About this task —
Return the records below character for character.

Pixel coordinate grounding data
--------------------------------------------------
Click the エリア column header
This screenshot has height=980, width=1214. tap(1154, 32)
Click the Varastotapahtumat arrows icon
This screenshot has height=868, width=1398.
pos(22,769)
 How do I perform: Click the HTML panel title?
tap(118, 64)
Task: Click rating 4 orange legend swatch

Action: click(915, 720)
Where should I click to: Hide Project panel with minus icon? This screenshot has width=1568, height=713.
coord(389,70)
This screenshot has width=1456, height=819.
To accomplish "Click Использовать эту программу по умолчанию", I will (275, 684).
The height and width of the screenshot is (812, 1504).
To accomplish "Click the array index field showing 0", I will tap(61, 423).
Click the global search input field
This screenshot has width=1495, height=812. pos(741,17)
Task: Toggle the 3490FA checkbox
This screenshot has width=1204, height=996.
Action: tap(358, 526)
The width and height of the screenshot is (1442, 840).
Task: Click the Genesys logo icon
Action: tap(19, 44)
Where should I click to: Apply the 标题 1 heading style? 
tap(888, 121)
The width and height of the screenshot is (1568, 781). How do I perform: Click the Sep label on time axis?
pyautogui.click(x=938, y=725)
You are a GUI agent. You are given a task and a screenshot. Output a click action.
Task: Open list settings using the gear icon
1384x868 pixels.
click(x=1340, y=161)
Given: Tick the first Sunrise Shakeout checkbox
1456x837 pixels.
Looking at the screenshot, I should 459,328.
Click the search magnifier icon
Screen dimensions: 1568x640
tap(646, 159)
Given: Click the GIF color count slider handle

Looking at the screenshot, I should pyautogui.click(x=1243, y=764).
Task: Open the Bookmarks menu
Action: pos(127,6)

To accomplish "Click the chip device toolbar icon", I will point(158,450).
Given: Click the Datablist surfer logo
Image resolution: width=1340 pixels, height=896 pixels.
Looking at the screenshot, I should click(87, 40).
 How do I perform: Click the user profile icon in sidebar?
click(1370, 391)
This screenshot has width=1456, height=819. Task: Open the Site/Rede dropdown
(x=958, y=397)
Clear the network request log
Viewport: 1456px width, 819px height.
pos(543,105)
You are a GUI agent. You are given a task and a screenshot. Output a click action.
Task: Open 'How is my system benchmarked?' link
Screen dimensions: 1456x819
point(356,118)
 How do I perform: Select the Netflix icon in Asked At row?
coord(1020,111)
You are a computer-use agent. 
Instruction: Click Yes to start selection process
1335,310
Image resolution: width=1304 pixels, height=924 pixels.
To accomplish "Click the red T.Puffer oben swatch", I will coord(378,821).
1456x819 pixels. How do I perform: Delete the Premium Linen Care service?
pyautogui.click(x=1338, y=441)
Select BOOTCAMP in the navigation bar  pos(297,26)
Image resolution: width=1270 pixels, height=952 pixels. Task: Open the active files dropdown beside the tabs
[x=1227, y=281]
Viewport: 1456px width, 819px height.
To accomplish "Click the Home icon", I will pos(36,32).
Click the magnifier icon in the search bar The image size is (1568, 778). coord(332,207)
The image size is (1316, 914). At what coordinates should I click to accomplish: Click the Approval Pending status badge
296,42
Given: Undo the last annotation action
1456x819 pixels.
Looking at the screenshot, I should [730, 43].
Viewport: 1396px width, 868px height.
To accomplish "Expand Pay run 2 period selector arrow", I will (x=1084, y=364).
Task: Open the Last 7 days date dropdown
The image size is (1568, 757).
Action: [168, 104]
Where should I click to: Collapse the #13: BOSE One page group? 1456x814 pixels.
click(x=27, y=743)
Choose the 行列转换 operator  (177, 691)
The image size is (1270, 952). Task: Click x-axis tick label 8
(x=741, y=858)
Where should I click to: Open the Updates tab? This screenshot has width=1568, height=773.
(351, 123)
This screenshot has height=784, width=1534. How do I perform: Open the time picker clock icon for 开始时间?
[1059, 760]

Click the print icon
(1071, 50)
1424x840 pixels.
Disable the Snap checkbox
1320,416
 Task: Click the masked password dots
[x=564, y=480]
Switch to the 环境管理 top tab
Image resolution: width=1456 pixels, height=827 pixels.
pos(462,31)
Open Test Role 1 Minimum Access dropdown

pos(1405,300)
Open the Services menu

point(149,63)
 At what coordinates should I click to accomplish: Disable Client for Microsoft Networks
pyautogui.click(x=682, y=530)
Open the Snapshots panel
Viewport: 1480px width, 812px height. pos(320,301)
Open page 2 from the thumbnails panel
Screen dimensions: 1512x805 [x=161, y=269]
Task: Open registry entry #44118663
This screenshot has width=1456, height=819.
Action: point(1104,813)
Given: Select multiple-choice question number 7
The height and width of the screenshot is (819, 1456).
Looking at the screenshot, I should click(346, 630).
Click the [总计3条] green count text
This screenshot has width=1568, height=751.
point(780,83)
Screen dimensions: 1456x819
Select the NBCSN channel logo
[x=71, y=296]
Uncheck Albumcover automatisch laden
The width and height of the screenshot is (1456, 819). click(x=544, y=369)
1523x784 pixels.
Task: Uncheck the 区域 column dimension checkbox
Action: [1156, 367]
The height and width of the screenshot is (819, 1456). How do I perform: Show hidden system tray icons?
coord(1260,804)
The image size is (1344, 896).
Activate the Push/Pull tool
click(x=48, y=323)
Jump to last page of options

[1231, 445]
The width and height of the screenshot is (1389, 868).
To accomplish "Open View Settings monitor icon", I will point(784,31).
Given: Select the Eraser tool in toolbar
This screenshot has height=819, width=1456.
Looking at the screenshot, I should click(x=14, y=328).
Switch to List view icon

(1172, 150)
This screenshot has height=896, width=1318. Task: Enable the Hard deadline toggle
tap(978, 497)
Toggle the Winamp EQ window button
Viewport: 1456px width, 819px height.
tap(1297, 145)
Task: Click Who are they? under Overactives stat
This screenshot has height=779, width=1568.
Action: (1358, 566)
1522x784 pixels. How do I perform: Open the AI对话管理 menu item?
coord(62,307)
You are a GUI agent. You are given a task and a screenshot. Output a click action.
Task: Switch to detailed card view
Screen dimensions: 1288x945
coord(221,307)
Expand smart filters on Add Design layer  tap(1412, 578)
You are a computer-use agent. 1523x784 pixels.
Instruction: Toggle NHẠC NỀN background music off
--------------------------------------------------
Solution to this problem —
Click the エリア column header
This screenshot has height=980, width=1214. tap(1154, 32)
Click the Varastotapahtumat arrows icon
This screenshot has height=868, width=1398.
pos(22,769)
 How do I perform: Click the HTML panel title?
tap(118, 64)
Task: Click rating 4 orange legend swatch

Action: click(915, 720)
Where should I click to: Hide Project panel with minus icon? This screenshot has width=1568, height=713.
coord(389,70)
This screenshot has width=1456, height=819.
To accomplish "Click Использовать эту программу по умолчанию", I will (275, 684).
The height and width of the screenshot is (812, 1504).
To accomplish "Click the array index field showing 0", I will tap(61, 423).
Click the global search input field
This screenshot has width=1495, height=812. pos(741,17)
Task: Toggle the 3490FA checkbox
This screenshot has width=1204, height=996.
Action: tap(358, 526)
The width and height of the screenshot is (1442, 840).
Task: Click the Genesys logo icon
Action: tap(19, 44)
Where should I click to: Apply the 标题 1 heading style? 
tap(888, 121)
The width and height of the screenshot is (1568, 781). How do I perform: Click the Sep label on time axis?
pyautogui.click(x=938, y=725)
You are a GUI agent. You are given a task and a screenshot. Output a click action.
Task: Open list settings using the gear icon
1384x868 pixels.
click(x=1340, y=161)
Given: Tick the first Sunrise Shakeout checkbox
1456x837 pixels.
Looking at the screenshot, I should 459,328.
Click the search magnifier icon
Screen dimensions: 1568x640
tap(646, 159)
Given: Click the GIF color count slider handle

Looking at the screenshot, I should pyautogui.click(x=1243, y=764).
Task: Open the Bookmarks menu
Action: pos(127,6)

To accomplish "Click the chip device toolbar icon", I will point(158,450).
Given: Click the Datablist surfer logo
Image resolution: width=1340 pixels, height=896 pixels.
Looking at the screenshot, I should click(87, 40).
 How do I perform: Click the user profile icon in sidebar?
click(1370, 391)
This screenshot has width=1456, height=819. Task: Open the Site/Rede dropdown
(x=958, y=397)
Clear the network request log
Viewport: 1456px width, 819px height.
pos(543,105)
You are a GUI agent. You are given a task and a screenshot. Output a click action.
Task: Open 'How is my system benchmarked?' link
Screen dimensions: 1456x819
point(356,118)
 How do I perform: Select the Netflix icon in Asked At row?
coord(1020,111)
You are a computer-use agent. 
Instruction: Click Yes to start selection process
1335,310
Image resolution: width=1304 pixels, height=924 pixels.
To accomplish "Click the red T.Puffer oben swatch", I will coord(378,821).
1456x819 pixels. How do I perform: Delete the Premium Linen Care service?
pyautogui.click(x=1338, y=441)
Select BOOTCAMP in the navigation bar  pos(297,26)
Image resolution: width=1270 pixels, height=952 pixels. Task: Open the active files dropdown beside the tabs
[x=1227, y=281]
Viewport: 1456px width, 819px height.
To accomplish "Click the Home icon", I will pos(36,32).
Click the magnifier icon in the search bar The image size is (1568, 778). coord(332,207)
The image size is (1316, 914). At what coordinates should I click to accomplish: Click the Approval Pending status badge
296,42
Given: Undo the last annotation action
1456x819 pixels.
Looking at the screenshot, I should [730, 43].
Viewport: 1396px width, 868px height.
To accomplish "Expand Pay run 2 period selector arrow", I will (x=1084, y=364).
Task: Open the Last 7 days date dropdown
The image size is (1568, 757).
Action: [168, 104]
Where should I click to: Collapse the #13: BOSE One page group? 1456x814 pixels.
click(x=27, y=743)
Choose the 行列转换 operator  (177, 691)
The image size is (1270, 952). Task: Click x-axis tick label 8
(x=741, y=858)
Where should I click to: Open the Updates tab? This screenshot has width=1568, height=773.
(351, 123)
This screenshot has height=784, width=1534. How do I perform: Open the time picker clock icon for 开始时间?
[1059, 760]

Click the print icon
(1071, 50)
1424x840 pixels.
Disable the Snap checkbox
1320,416
 Task: Click the masked password dots
[x=564, y=480]
Switch to the 环境管理 top tab
Image resolution: width=1456 pixels, height=827 pixels.
pos(462,31)
Open Test Role 1 Minimum Access dropdown

pos(1405,300)
Open the Services menu

point(149,63)
 At what coordinates should I click to accomplish: Disable Client for Microsoft Networks
pyautogui.click(x=682, y=530)
Open the Snapshots panel
Viewport: 1480px width, 812px height. pos(320,301)
Open page 2 from the thumbnails panel
Screen dimensions: 1512x805 [x=161, y=269]
Task: Open registry entry #44118663
This screenshot has width=1456, height=819.
Action: point(1104,813)
Given: Select multiple-choice question number 7
The height and width of the screenshot is (819, 1456).
Looking at the screenshot, I should click(346, 630).
Click the [总计3条] green count text
This screenshot has width=1568, height=751.
point(780,83)
Screen dimensions: 1456x819
Select the NBCSN channel logo
[x=71, y=296]
Uncheck Albumcover automatisch laden
The width and height of the screenshot is (1456, 819). click(x=544, y=369)
1523x784 pixels.
Task: Uncheck the 区域 column dimension checkbox
Action: [1156, 367]
The height and width of the screenshot is (819, 1456). How do I perform: Show hidden system tray icons?
coord(1260,804)
The image size is (1344, 896).
Activate the Push/Pull tool
click(x=48, y=323)
Jump to last page of options

[1231, 445]
The width and height of the screenshot is (1389, 868).
To accomplish "Open View Settings monitor icon", I will point(784,31).
Given: Select the Eraser tool in toolbar
This screenshot has height=819, width=1456.
Looking at the screenshot, I should click(x=14, y=328).
Switch to List view icon

(1172, 150)
This screenshot has height=896, width=1318. Task: Enable the Hard deadline toggle
tap(978, 497)
Toggle the Winamp EQ window button
Viewport: 1456px width, 819px height.
tap(1297, 145)
Task: Click Who are they? under Overactives stat
This screenshot has height=779, width=1568.
Action: (1358, 566)
1522x784 pixels. How do I perform: Open the AI对话管理 menu item?
coord(62,307)
You are a GUI agent. You are given a task and a screenshot. Output a click action.
Task: Switch to detailed card view
Screen dimensions: 1288x945
coord(221,307)
Expand smart filters on Add Design layer  tap(1412, 578)
You are a computer-use agent. 1523x784 pixels.
Instruction: Toggle NHẠC NỀN background music off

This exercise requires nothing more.